Alzheimer’s Society Ambassador and ‘Three Lions’ anthem singer David Baddiel hosted a dedicated box for Shelagh Robinson and Stephen Freer, who are both avid fans living with dementia, giving them a once in a lifetime opportunity to watch the game they love in style.
Having recently lost his father to Pick’s disease, a rare form of dementia, earlier this year, David knows all too well the heart-breaking nature of the condition. Sir Geoff Hurst also made an appearance on pitch side to meet Shelagh and Stephen.
Fans championed the cause with a section of the iconic Stadium emblazoned with Alzheimer’s Society’s forget-me-not flowers during the national anthem in further support of the estimated 900,000 people living with dementia in the UK, which is enough to fill Wembley Stadium 10 times over.
David Baddiel added:
It was a real honour to cheer on the squad alongside Shelagh and Stephen today and be a part of the ‘Alzheimer’s Society International.
"Football is a team sport, and that team goes beyond the players on the pitch; it’s the fans that travel for hours not to miss a game and the millions more that come together to cheer the team on from their homes.
We all support each other and if we can encourage more people to talk about dementia, we can help people living with it to continue to feel part of the team.
The charity’s partnership with The FA will make a huge difference - for anyone affected by dementia, it’s important they know they can get the support they need through Alzheimer’s Society’s vital services.”
About the Alzheimer's Society and The FA partnership
The Football Association and Alzheimer’s Society are working together over the next two seasons to raise vital funds and awareness of Alzheimer’s Society’s services, which have been used more than six million times since March 2020.
The partnership will help break down the stigma around dementia and create a network of dementia friendly facilities so people affected can continue to stay connected to the game they love.
Alzheimer’s Society will also work with The FA to further understand the causes of dementia and its risk factors, providing expertise and ensuring The FA is prioritising and funding world-class research to best protect players for generations to come.
The partnership has never been more important, with recent statistics from Alzheimer’s Society revealing:
- Dementia is the most worrying health condition for over half of people in the UK (53%)
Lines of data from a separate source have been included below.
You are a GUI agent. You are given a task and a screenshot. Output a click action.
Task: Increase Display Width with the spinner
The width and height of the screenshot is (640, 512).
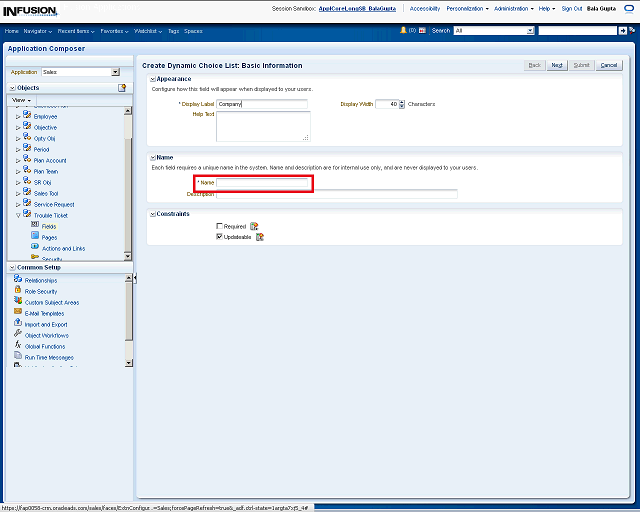(403, 101)
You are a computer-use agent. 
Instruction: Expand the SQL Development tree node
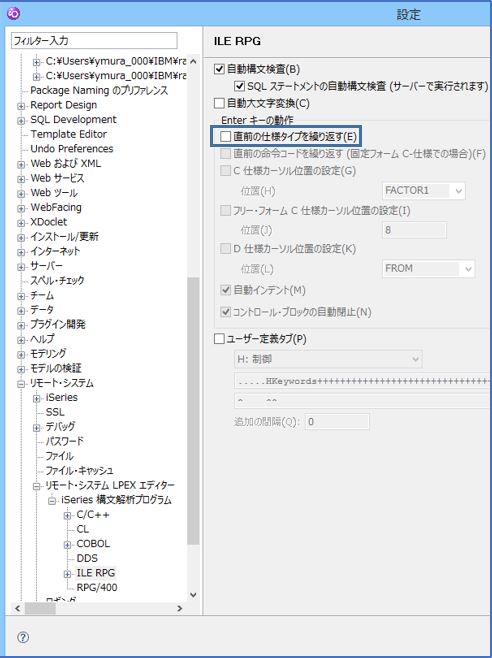pos(21,121)
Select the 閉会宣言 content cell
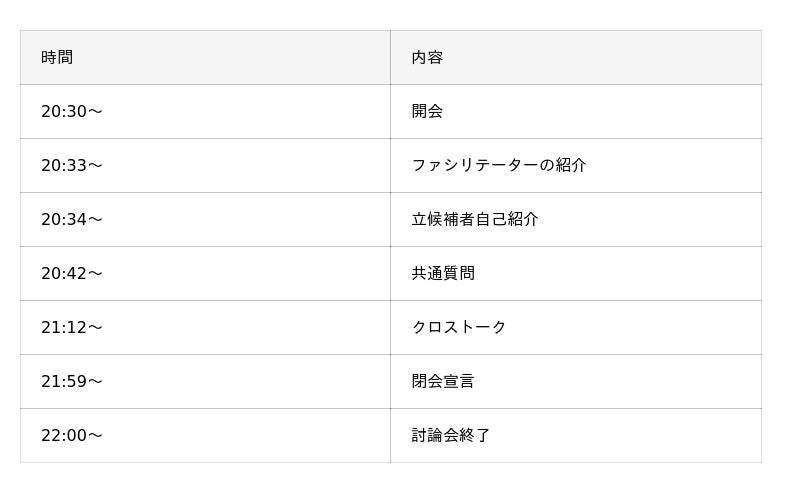Image resolution: width=800 pixels, height=493 pixels. point(443,382)
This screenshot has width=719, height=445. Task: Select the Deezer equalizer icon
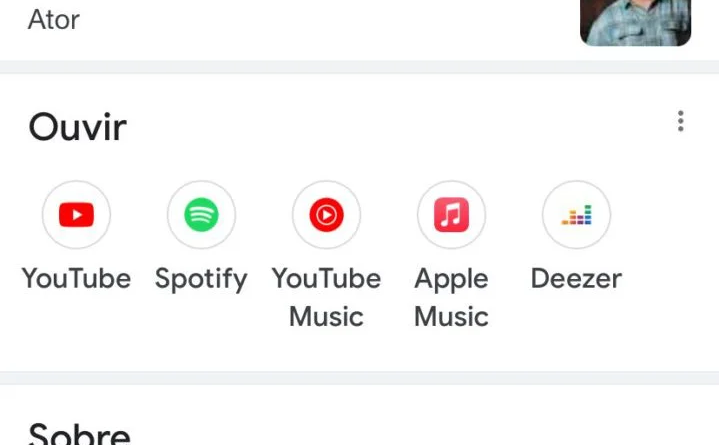(576, 214)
- A third (35%) would only see their GP after two months of symptoms
- A quarter (27%) would feel uncomfortable talking about their dementia symptoms
- Nearly a fifth (17%) wouldn’t recognise dementia symptoms
Kate Lee, Chief Executive at Alzheimer’s Society said:
"The atmosphere at Wembley today was electric - watching the team return to the pitch with their names removed from their shirts was a moment I’ll never forget and we’re incredibly grateful to Gareth Southgate, the players and everyone at The FA for all their support.
The entire crowd felt the impact, knowing that each of those shirts represents the hundreds and thousands of people living with dementia today.
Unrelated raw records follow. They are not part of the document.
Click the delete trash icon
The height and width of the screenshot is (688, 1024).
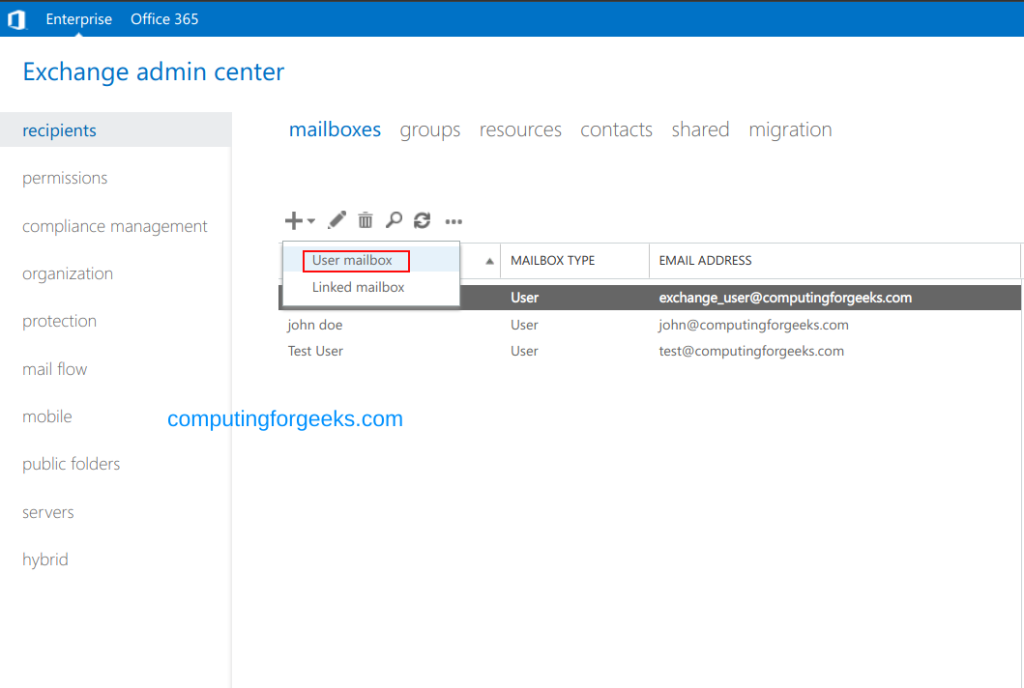tap(365, 220)
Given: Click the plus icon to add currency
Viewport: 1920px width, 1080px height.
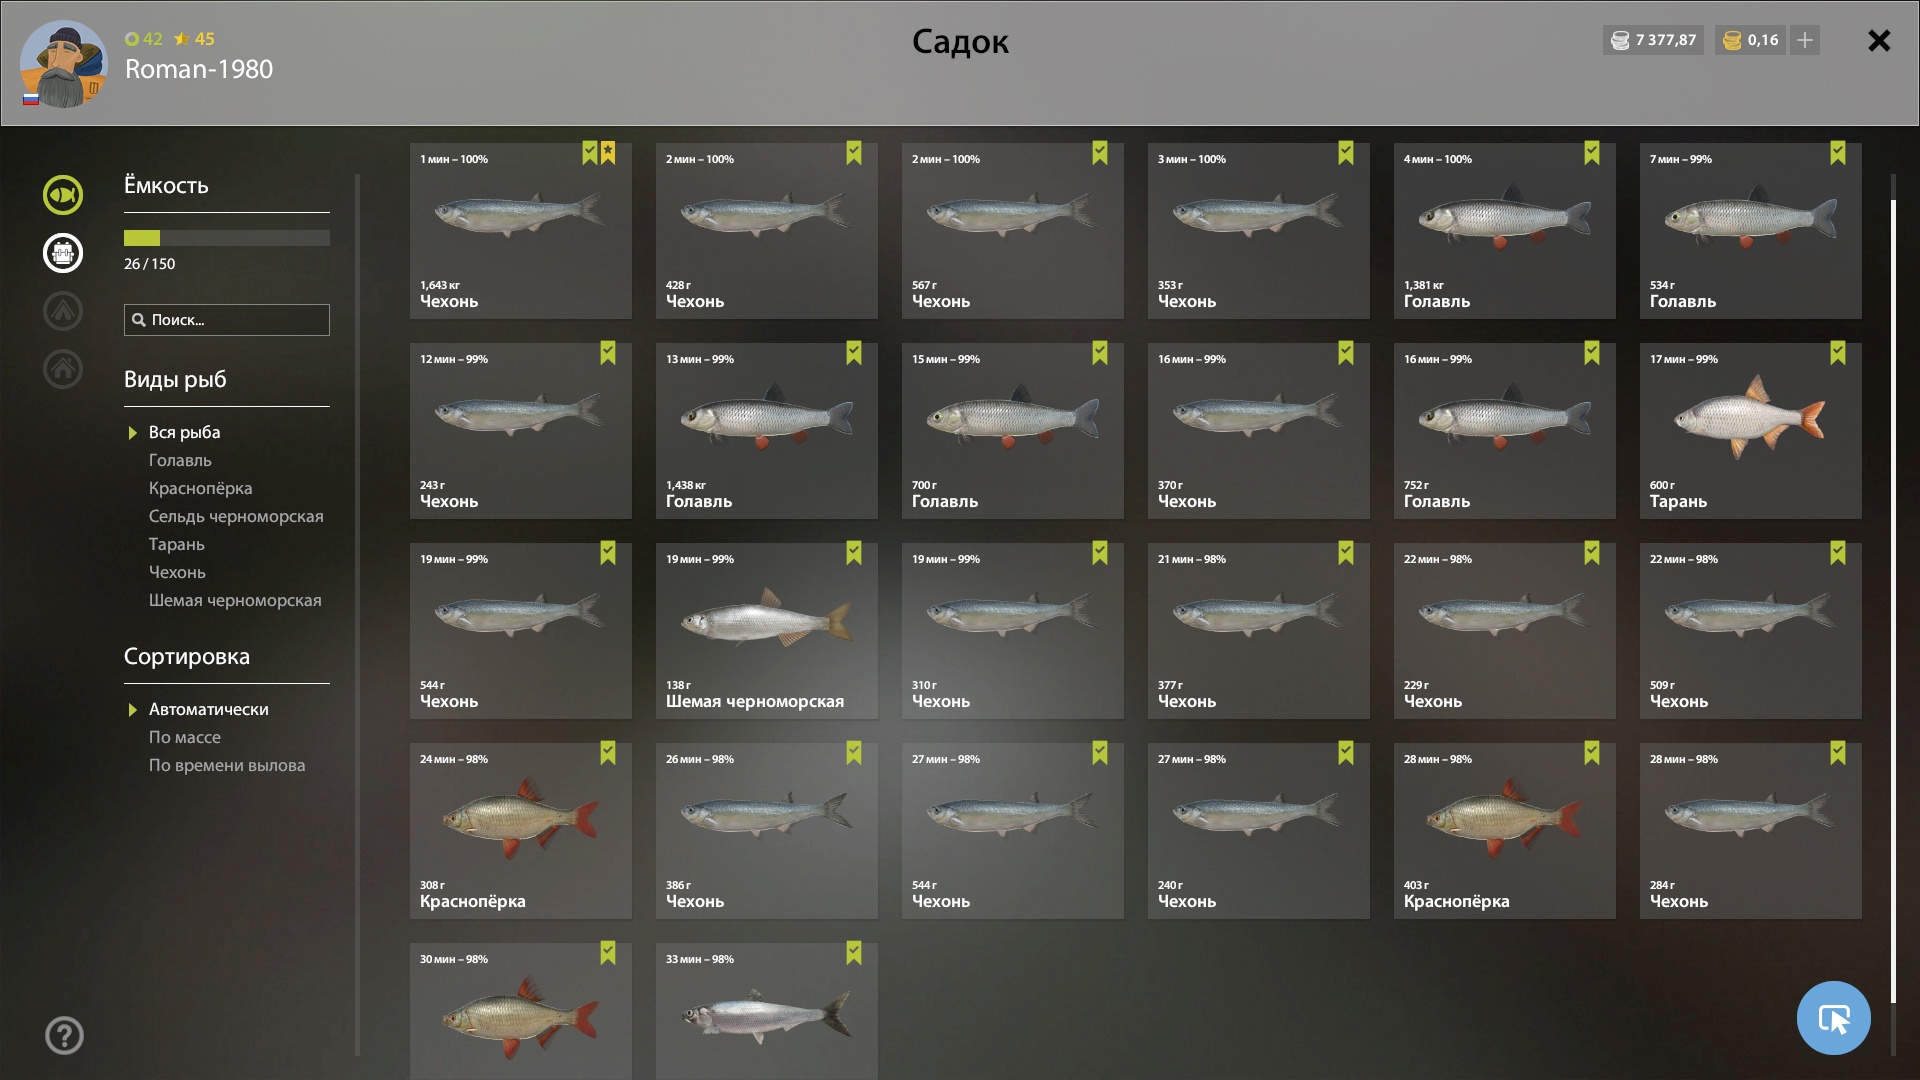Looking at the screenshot, I should [1805, 40].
I can only hope that this gesture will start those vital conversations about dementia that people might have been too uncomfortable to have and help ensure no-one faces dementia alone.”
The charity partnership will work alongside Alzheimer’s Society’s Sport United Against Dementia campaign, which brings together governing bodies and leading figures across football, rugby and cricket, as well as major broadcasters.
Sport United Against Dementia will fund critical research and transform the way sport supports past and present players and fans affected by dementia. The FA partnership will create a blueprint for other sports to follow.